O presidente do Governo Regional, Alberto João Jardim, disse hoje que caso se confirmem “barreiras alfandegárias” entre Lisboa e o Funchal, como tudo indica que aconteceu com a retenção dos jornais diários da Madeira que estão a ser impressos temporariamente no Continente, vai interpor uma queixa junto da União Europeia.

“Acabou-se com as barreiras alfandegárias entre os países da União Europeia e o país colonial, que é a República Portuguesa, resolve impor em relação a uma região autónoma estas barreiras alfandegárias. Claro, depois ficam zangados quando a gente os critica por praticar abusos sobre o povo madeirense”.

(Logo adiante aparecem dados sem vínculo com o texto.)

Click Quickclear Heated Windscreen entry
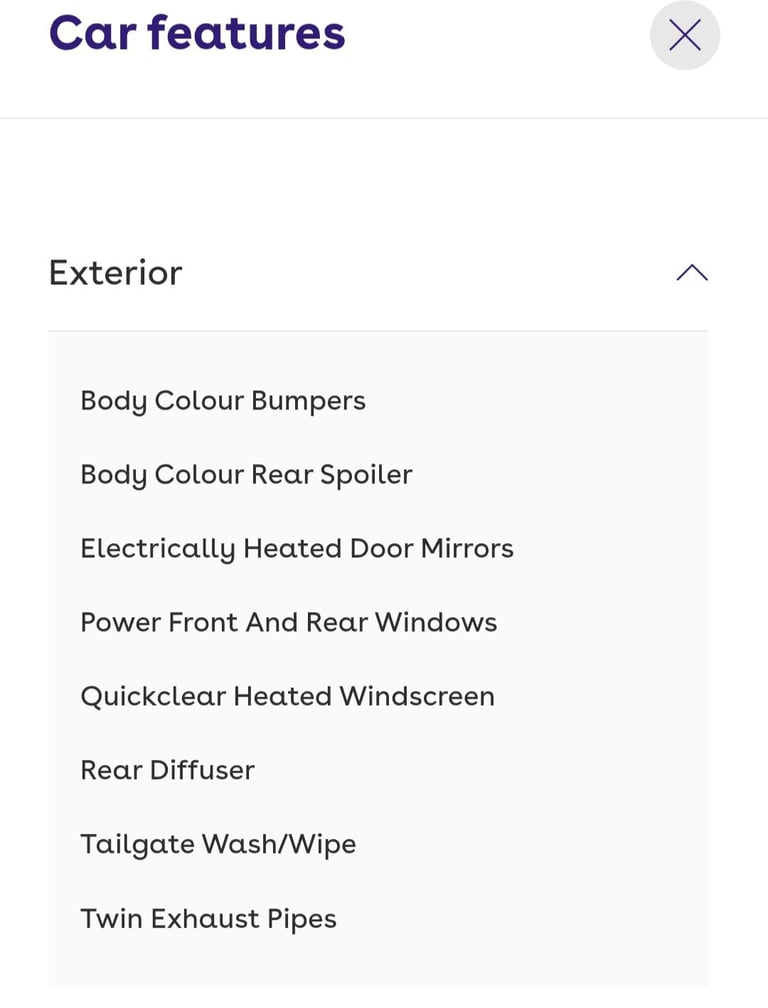Screen dimensions: 768x1008 (287, 697)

Nestas declarações, no decorrer da inauguração da canalização do Ribeiro da Corujeira, entre o Caminho do Cabeço dos Lombos e o Caminho da Corujeira, na freguesia do Monte, o governante sublinhou ainda que a República Portuguesa não pode brincar com a segurança dos madeirenses e dos portossantenses.

“Tenho dito ao Governo de Lisboa: eu não descanso enquanto todas as obras que se relacionam com a segurança das populações não estiverem prontas. Aqueles senhores lá em Lisboa sabem que o dinheiro que seja cortado para estes fins, são eles que estão a assumir as responsabilidades se vier a acontecer algum azar”.

Na freguesia do Monte, concelho do Funchal, foram já investidos cerca de 10 milhões de euros na reconstrução dos danos decorrentes do temporal de 20 de Fevereiro.